DABS: A Domain Agnostic Benchmark for Self-Supervised Learning

This repository contains the code for DABS, a benchmark for domain-agnostic self-supervised learning algorithms. The basic components of the benchmark can be found in datasets, encoders, and algorithms. Training is implemented with the PyTorch Lightning framework, logging with Weights and Biases, and configuration management with Hydra.

Usage

We provide support for Python >= 3.7. Install requirements with

python -m pip install -r requirements.txt

For instructions on how to install PyTorch versions compatible with your CUDA versions, see pytorch.org.

Datasets

We provide a set of dataset implementations (in src/datasets) from image, text, speech, sensor, medical imaging, and image-text domains. Preprocessing operations on these datasets are minimal and hard-coded as simple resizing (i.e. of images) and truncations (i.e. of text, audio). These should not be changed so as to maintain fair comparisons across other users of the benchmark.

See conf/datasets/*.yaml for all dataset configs, including the loss, metrics, and batch size used for each dataset.

Almost all datasets will download automatically when the dataset class is instantiated. The exceptions are the CheXpert, ImageNet, and CU Birds datasets, where manual registration or download is required. See the respective dataset files for specific instructions.

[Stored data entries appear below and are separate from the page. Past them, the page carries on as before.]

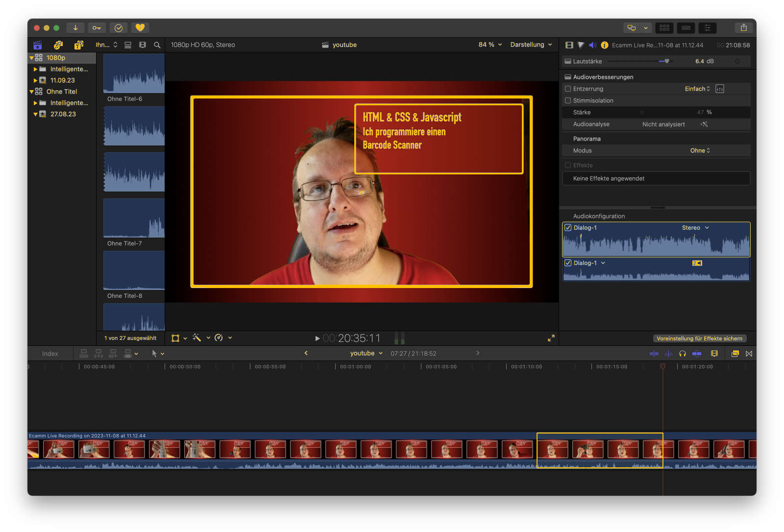Enable the Stimmisolation checkbox

[x=568, y=101]
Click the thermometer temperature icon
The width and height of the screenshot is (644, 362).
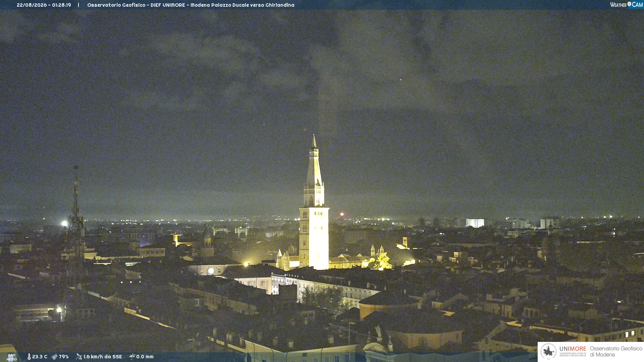point(29,357)
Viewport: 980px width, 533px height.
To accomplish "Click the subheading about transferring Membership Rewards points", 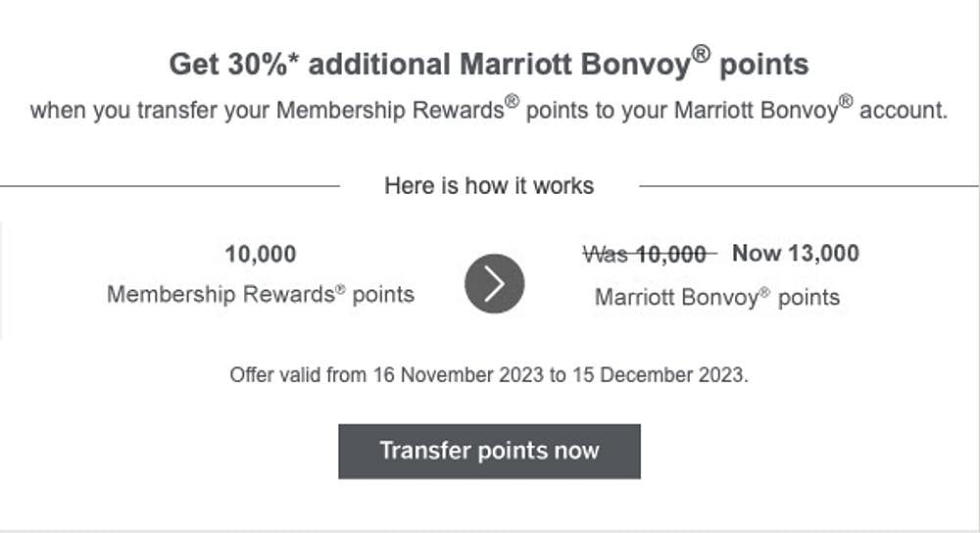I will click(x=489, y=109).
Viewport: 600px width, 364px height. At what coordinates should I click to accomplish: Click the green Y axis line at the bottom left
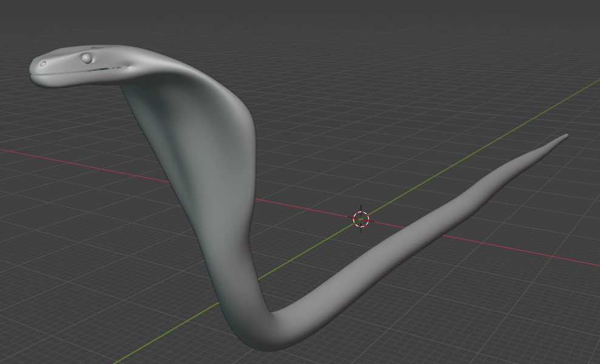pos(152,343)
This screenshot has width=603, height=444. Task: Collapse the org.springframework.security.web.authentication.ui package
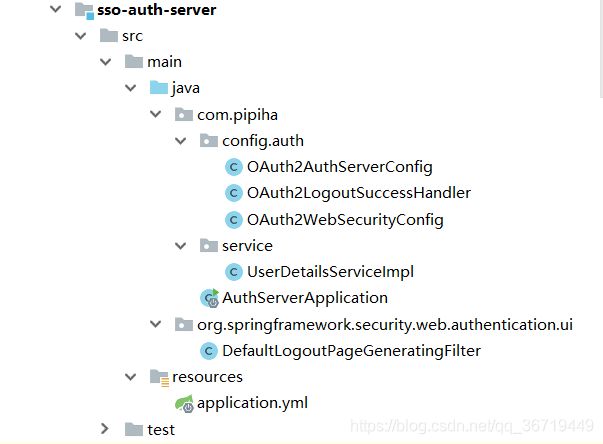(x=155, y=324)
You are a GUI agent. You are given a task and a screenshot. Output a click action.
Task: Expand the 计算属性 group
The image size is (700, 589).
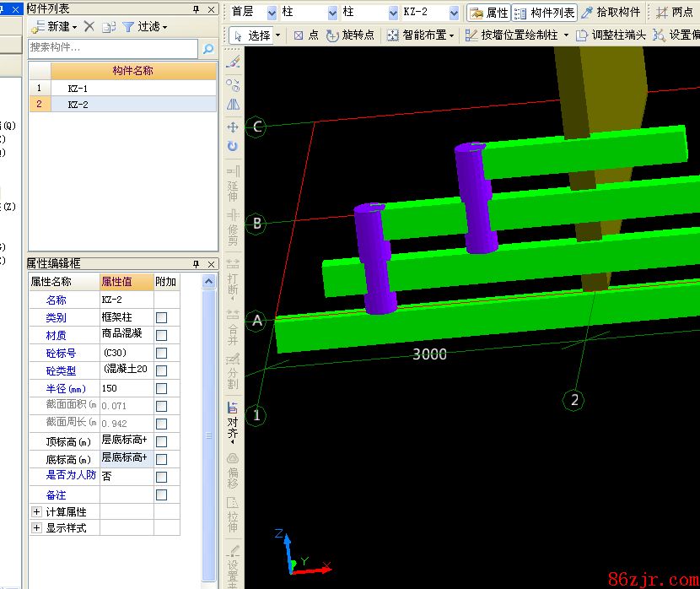coord(36,512)
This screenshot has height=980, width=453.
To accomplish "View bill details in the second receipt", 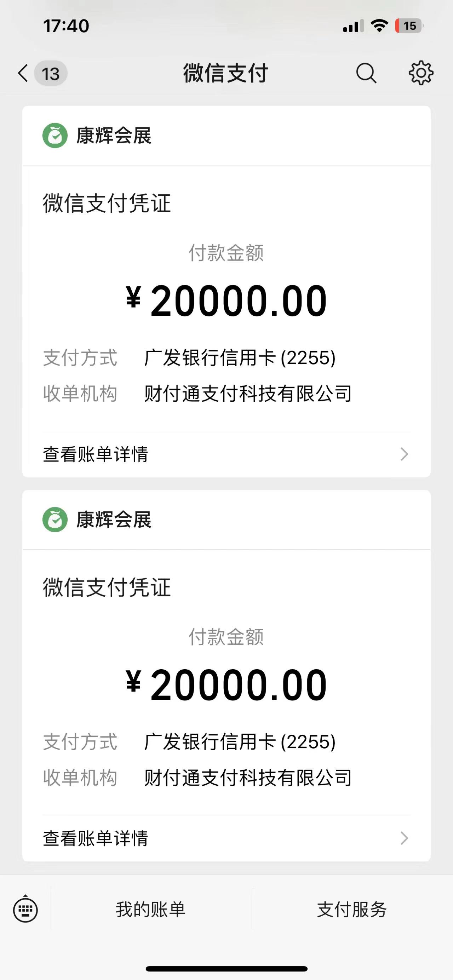I will pyautogui.click(x=95, y=838).
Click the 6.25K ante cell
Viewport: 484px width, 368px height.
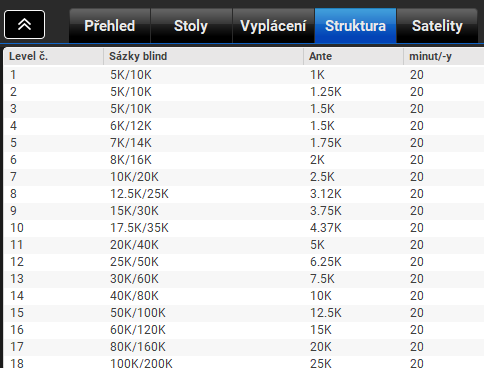click(x=326, y=262)
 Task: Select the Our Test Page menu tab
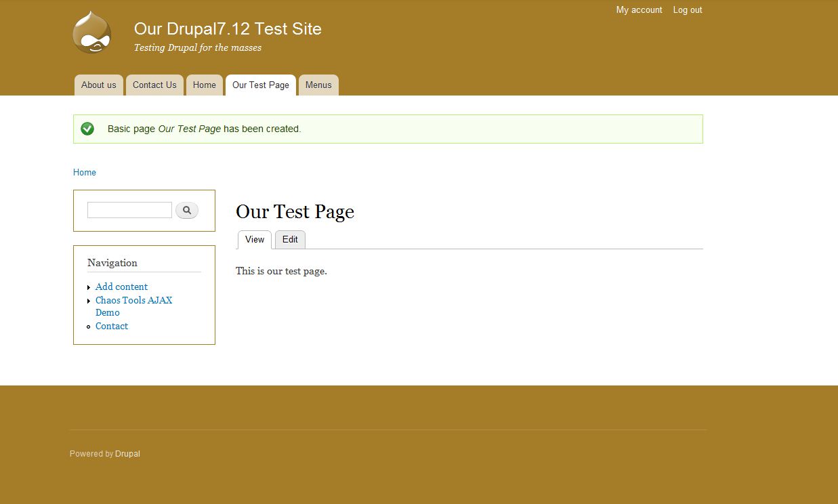(260, 85)
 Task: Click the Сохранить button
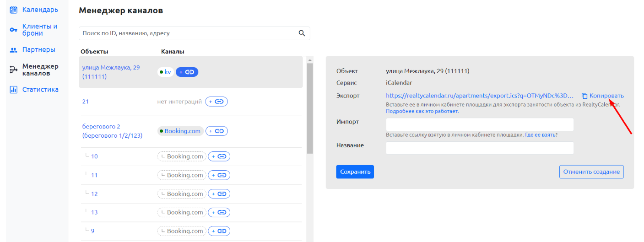coord(355,172)
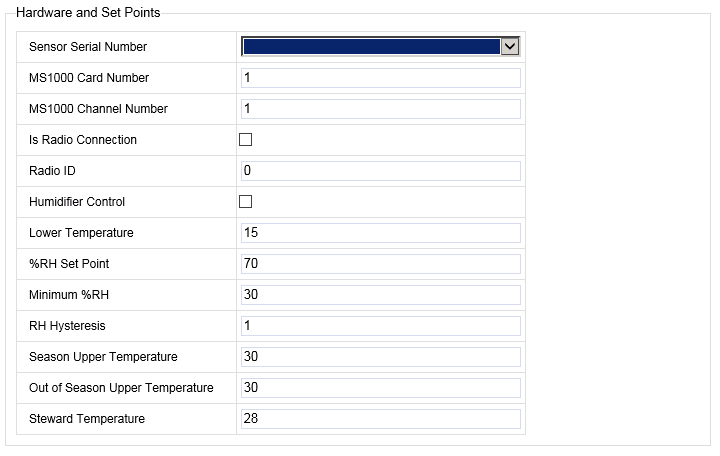Click the %RH Set Point field
This screenshot has width=720, height=456.
point(380,264)
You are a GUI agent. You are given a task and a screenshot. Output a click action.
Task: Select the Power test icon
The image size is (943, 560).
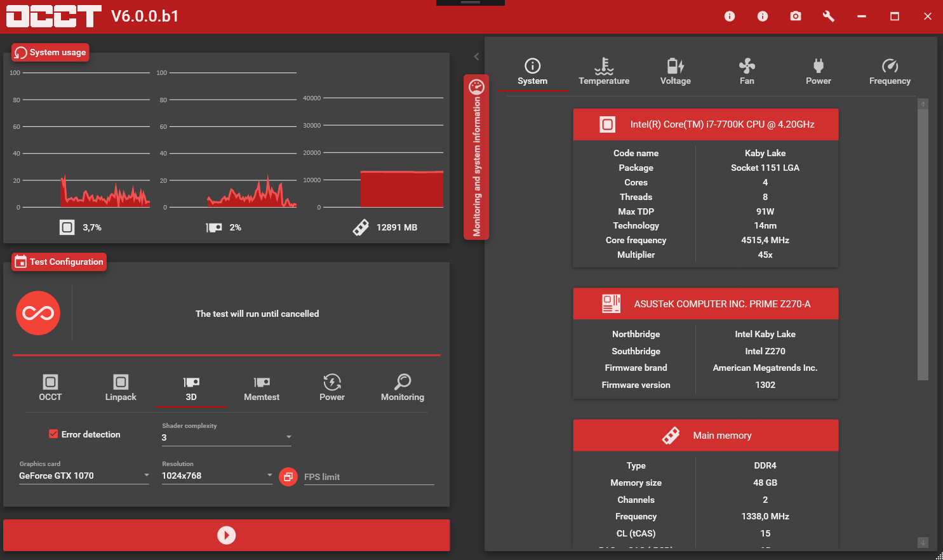tap(332, 387)
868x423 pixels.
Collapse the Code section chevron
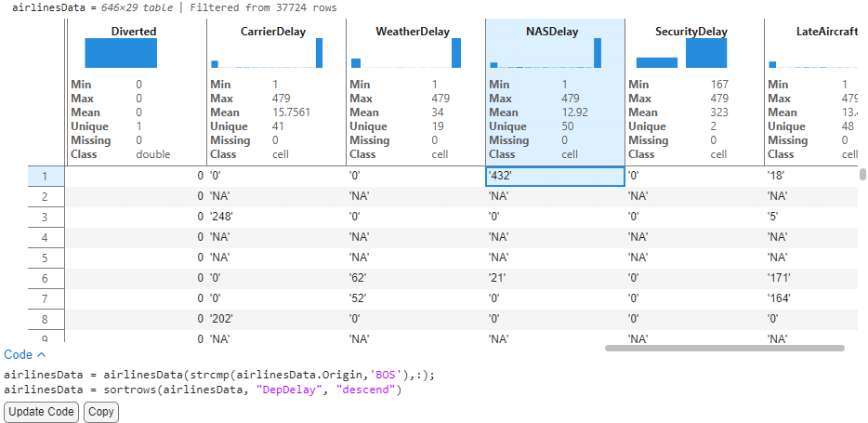[40, 355]

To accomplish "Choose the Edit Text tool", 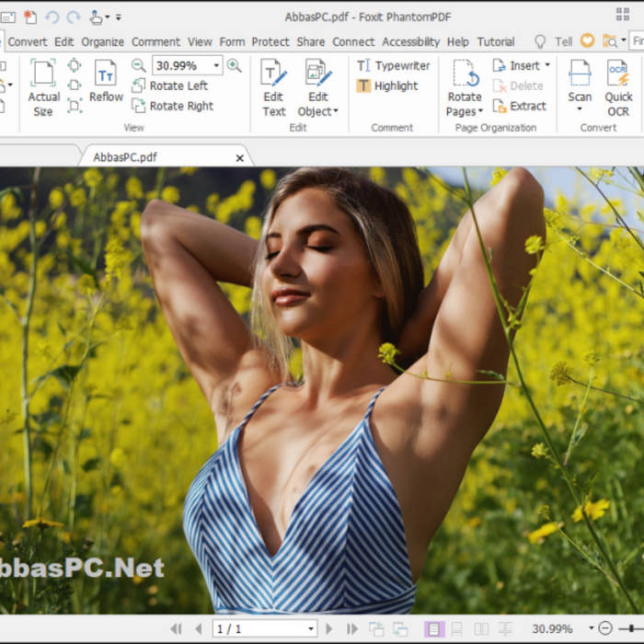I will (x=273, y=87).
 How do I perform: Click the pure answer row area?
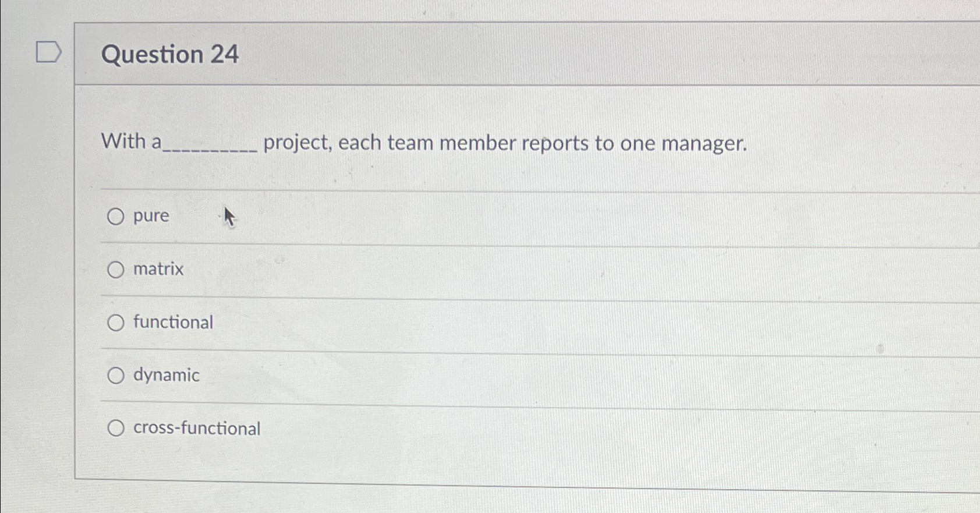pos(408,216)
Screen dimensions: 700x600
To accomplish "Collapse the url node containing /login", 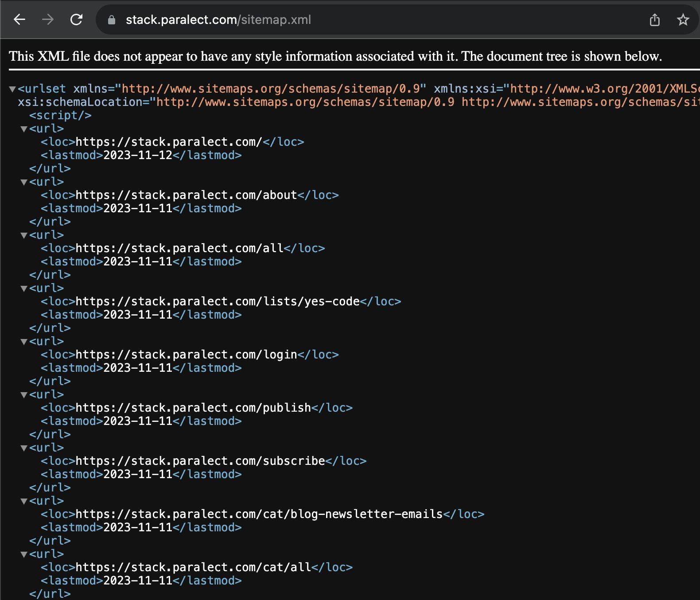I will point(24,342).
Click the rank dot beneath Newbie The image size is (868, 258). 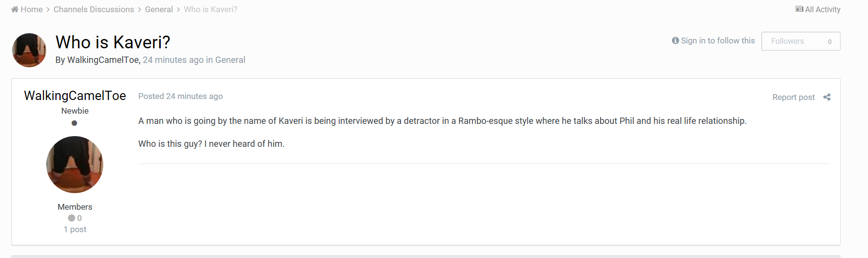(x=75, y=123)
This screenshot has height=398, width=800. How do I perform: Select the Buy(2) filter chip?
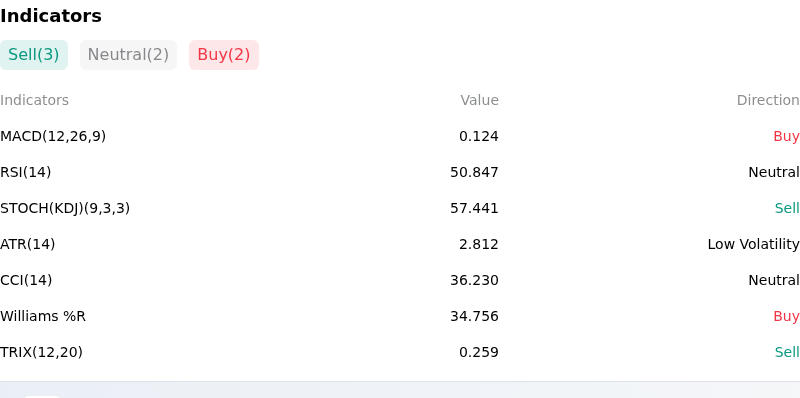224,55
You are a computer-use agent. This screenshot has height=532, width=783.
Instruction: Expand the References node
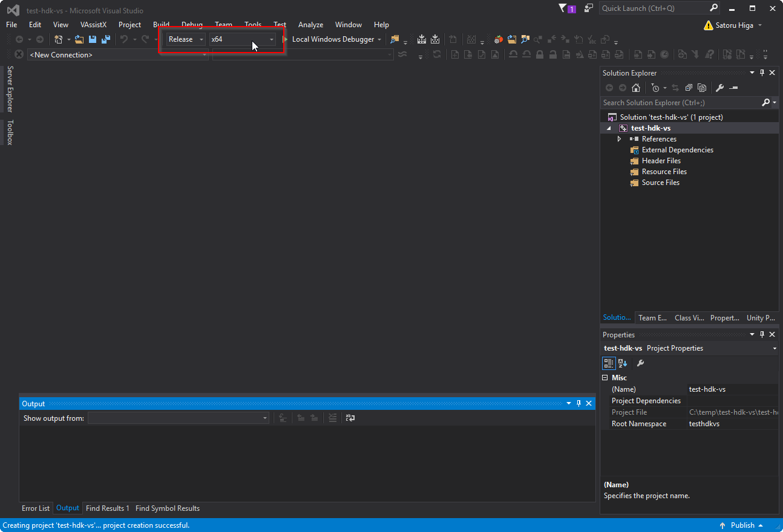(x=619, y=138)
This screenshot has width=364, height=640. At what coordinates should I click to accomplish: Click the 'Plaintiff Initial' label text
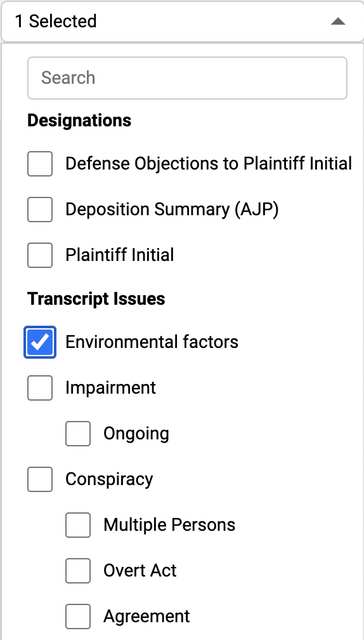point(119,255)
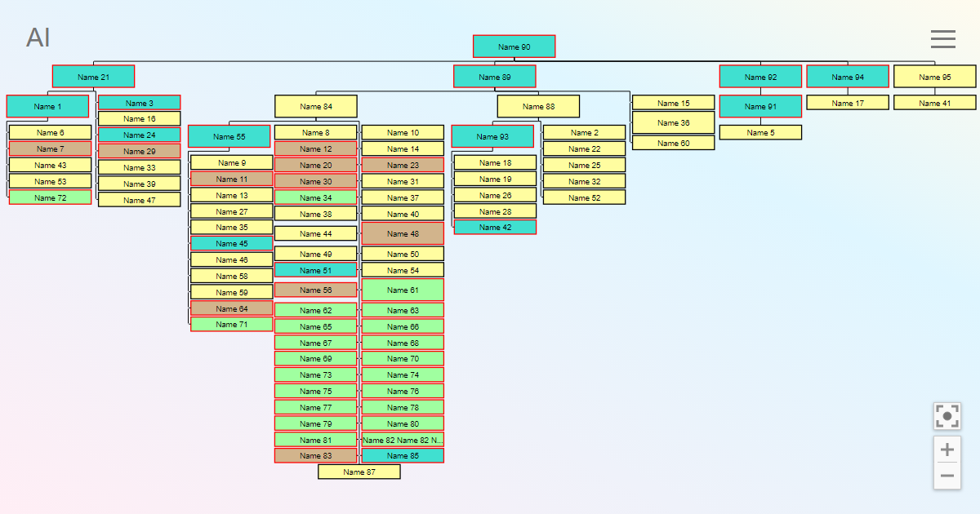The width and height of the screenshot is (980, 514).
Task: Click the AI logo in the top-left corner
Action: (x=38, y=38)
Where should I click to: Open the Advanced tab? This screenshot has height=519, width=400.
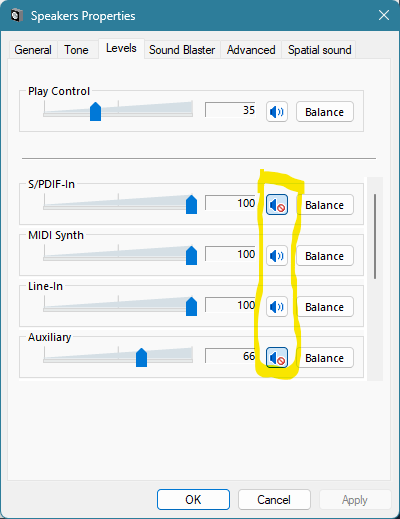click(251, 50)
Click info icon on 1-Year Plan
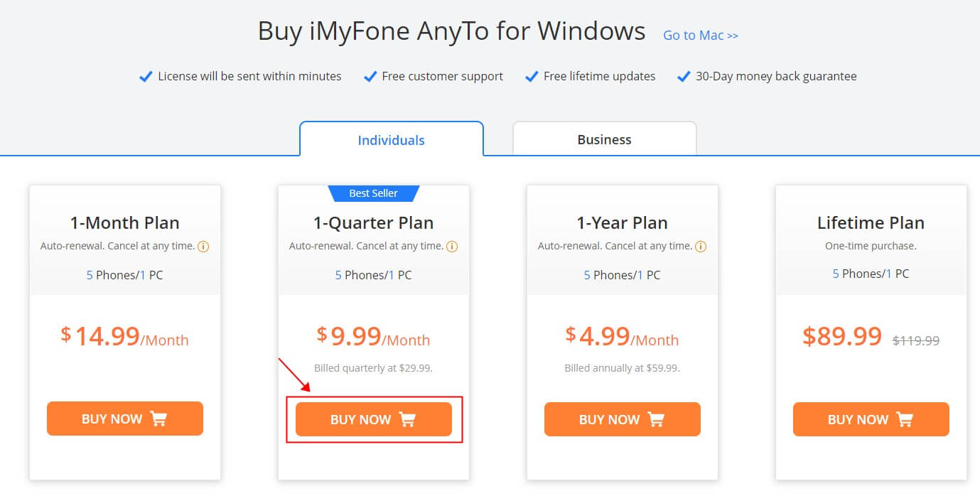Viewport: 980px width, 496px height. 701,247
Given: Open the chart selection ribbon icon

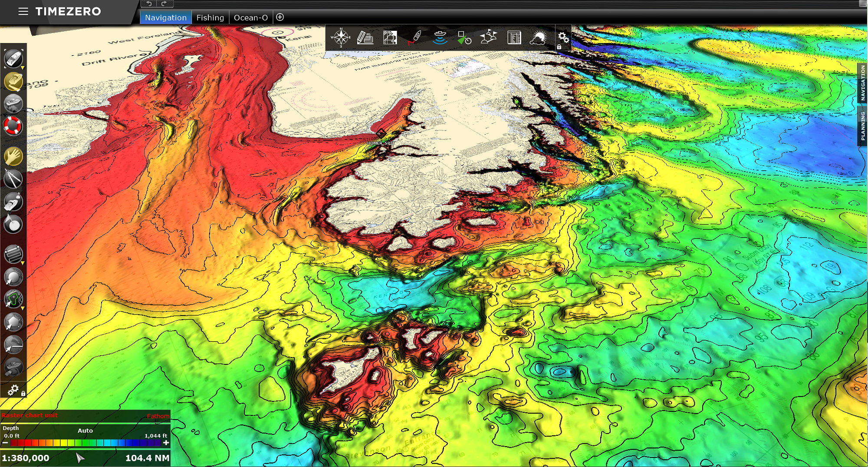Looking at the screenshot, I should point(390,38).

Pretraining Dataset (unlabeled)	Transfer Dataset (labeled)
CIFAR10	Aircraft, CIFAR10, CU Birds, DTD, Traffic Sign, VGG Flower
PAMAP2	PAMAP2
MSCOCO	MSCOCO (mismatched detection), VQA (Binary classification)
Wikitext-103	GLUE (10 Tasks)
mC4	PAWS-X (7 Tasks)
CheXpert	CheXpert (atelectasis, cardiomegaly, consolidation, edema, and pleural effusion), ChestX-ray8 (atelectasis, cardiomegaly, effusion, infiltration, mass, nodule, pneumonia, pneumothorax)
LibriSpeech	Audio MNIST, Fluent Speech (Action, Object, Location), Google Speech Commands, LibriSpeech, VoxCeleb1

Pretraining

During the pretraining phase, self-supervised encoders are trained to learn good representations from unlabeled data. We currently support seven datasets for pretraining, one for each domain: MS COCO, ImageNet, CheXpert, PAMAP2, mC4, WikiText-103, and LibriSpeech. If the pretraining dataset has associated labels, an online linear evaluator is jointly trained with the encoder to provide a heuristic of transfer performance.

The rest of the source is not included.